> [Exercise details] Give the data again exactly, without images.

> [Records for this exercise]

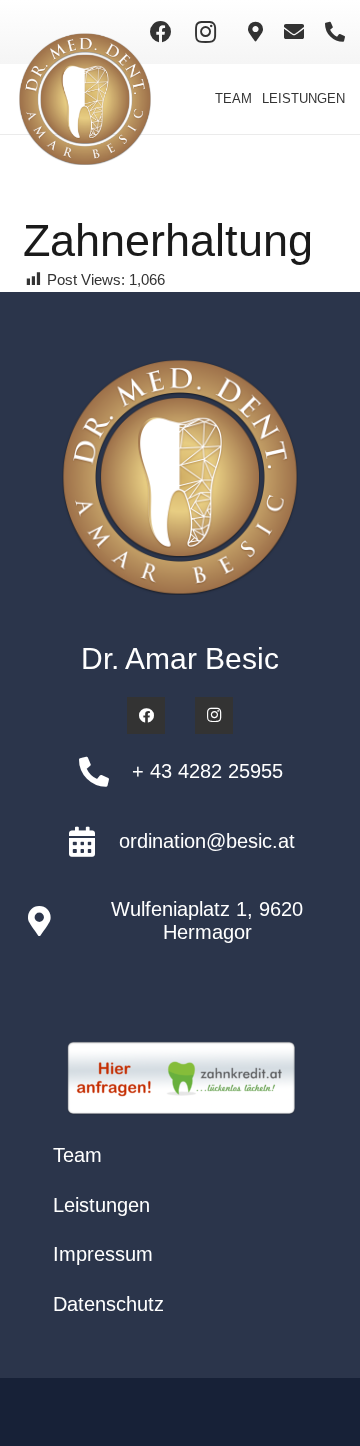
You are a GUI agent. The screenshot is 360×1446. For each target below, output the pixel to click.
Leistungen (101, 1205)
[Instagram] (205, 32)
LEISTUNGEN (303, 98)
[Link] (255, 32)
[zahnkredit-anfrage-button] (180, 1079)
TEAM (233, 98)
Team (77, 1155)
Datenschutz (108, 1304)
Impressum (103, 1254)
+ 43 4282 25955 (207, 771)
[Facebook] (161, 32)
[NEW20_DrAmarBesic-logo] (85, 99)
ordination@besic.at (207, 841)
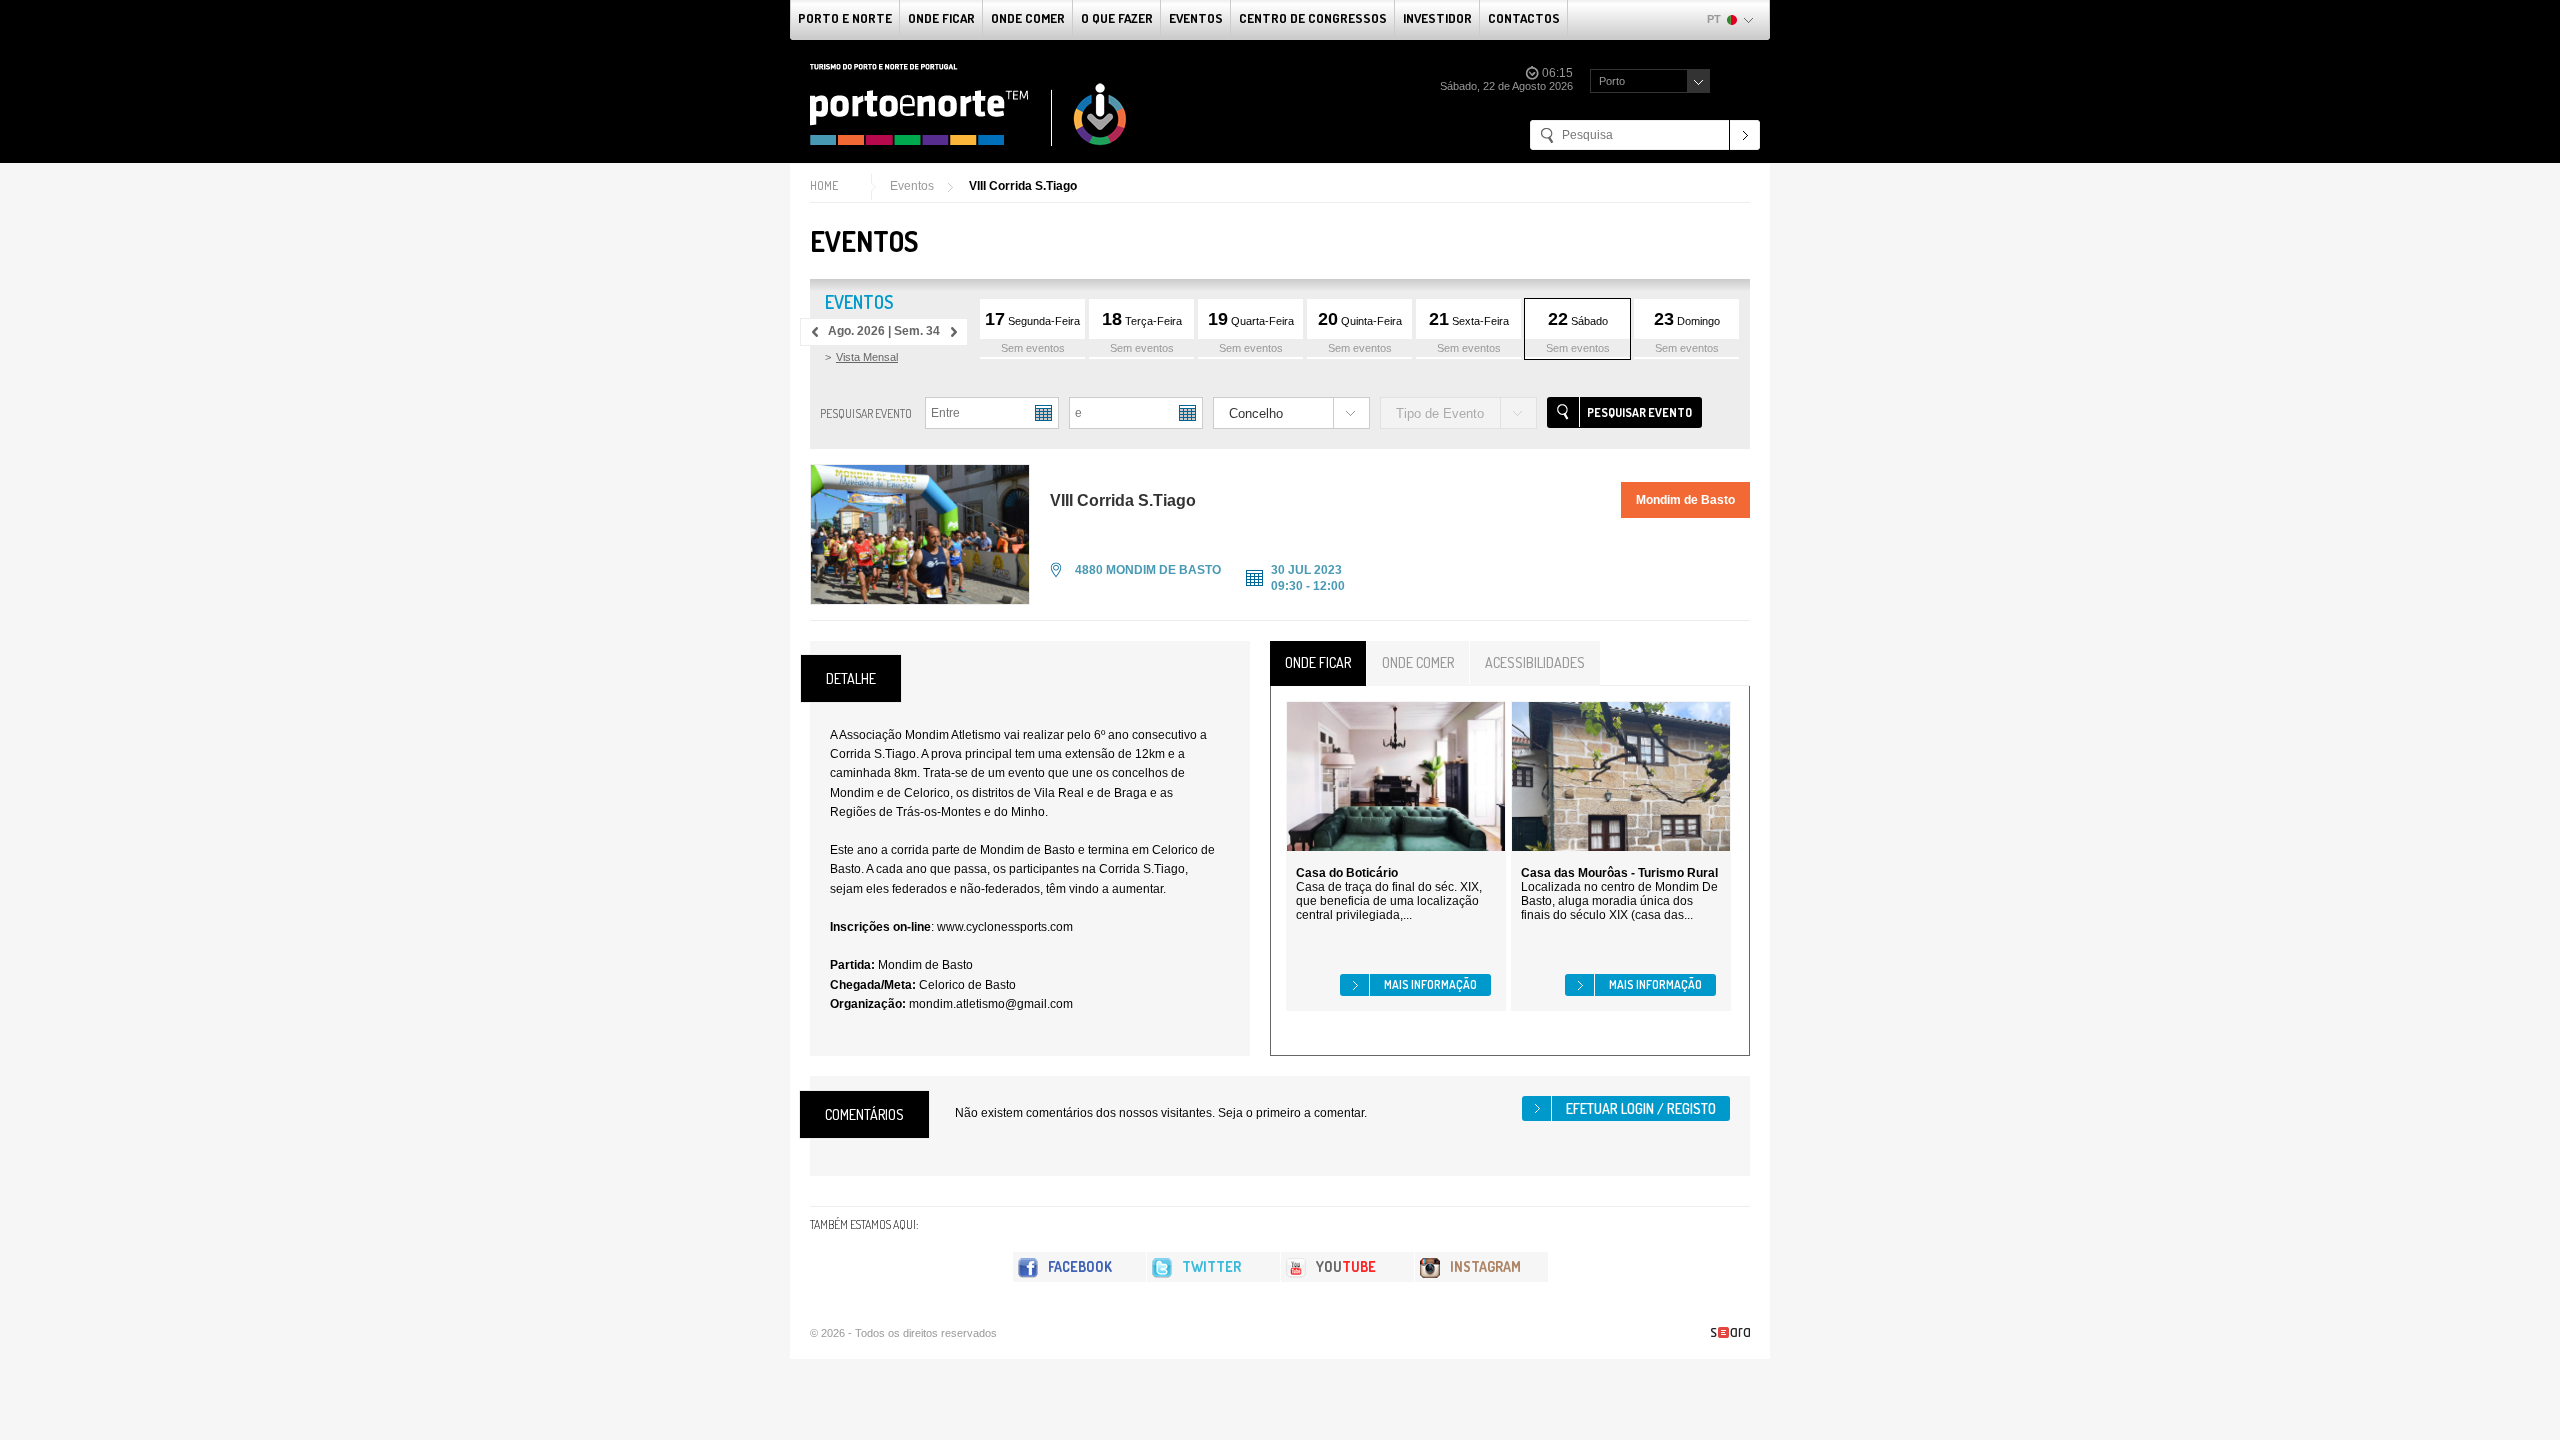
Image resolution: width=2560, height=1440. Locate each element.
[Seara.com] (1730, 1332)
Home (824, 185)
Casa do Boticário (1347, 873)
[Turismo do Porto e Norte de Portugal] (969, 105)
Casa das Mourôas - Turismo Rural (1619, 873)
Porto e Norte (845, 18)
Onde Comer (1028, 18)
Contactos (1524, 18)
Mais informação (1430, 984)
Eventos (1196, 18)
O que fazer (1117, 18)
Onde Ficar (941, 18)
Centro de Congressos (1313, 18)
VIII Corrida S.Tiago (1023, 186)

> [Solution]
You are a GUI agent. The screenshot is 360×1446. For each target below, output the pixel to click.
Leistungen (101, 1205)
[Instagram] (205, 32)
LEISTUNGEN (303, 98)
[Link] (255, 32)
[zahnkredit-anfrage-button] (180, 1079)
TEAM (233, 98)
Team (77, 1155)
Datenschutz (108, 1304)
Impressum (103, 1254)
+ 43 4282 25955 (207, 771)
[Facebook] (161, 32)
[NEW20_DrAmarBesic-logo] (85, 99)
ordination@besic.at (207, 841)
Image resolution: width=2560, height=1440. Locate each element.
[Seara.com] (1730, 1332)
Home (824, 185)
Casa do Boticário (1347, 873)
[Turismo do Porto e Norte de Portugal] (969, 105)
Casa das Mourôas - Turismo Rural (1619, 873)
Porto e Norte (845, 18)
Onde Comer (1028, 18)
Contactos (1524, 18)
Mais informação (1430, 984)
Eventos (1196, 18)
O que fazer (1117, 18)
Onde Ficar (941, 18)
Centro de Congressos (1313, 18)
VIII Corrida S.Tiago (1023, 186)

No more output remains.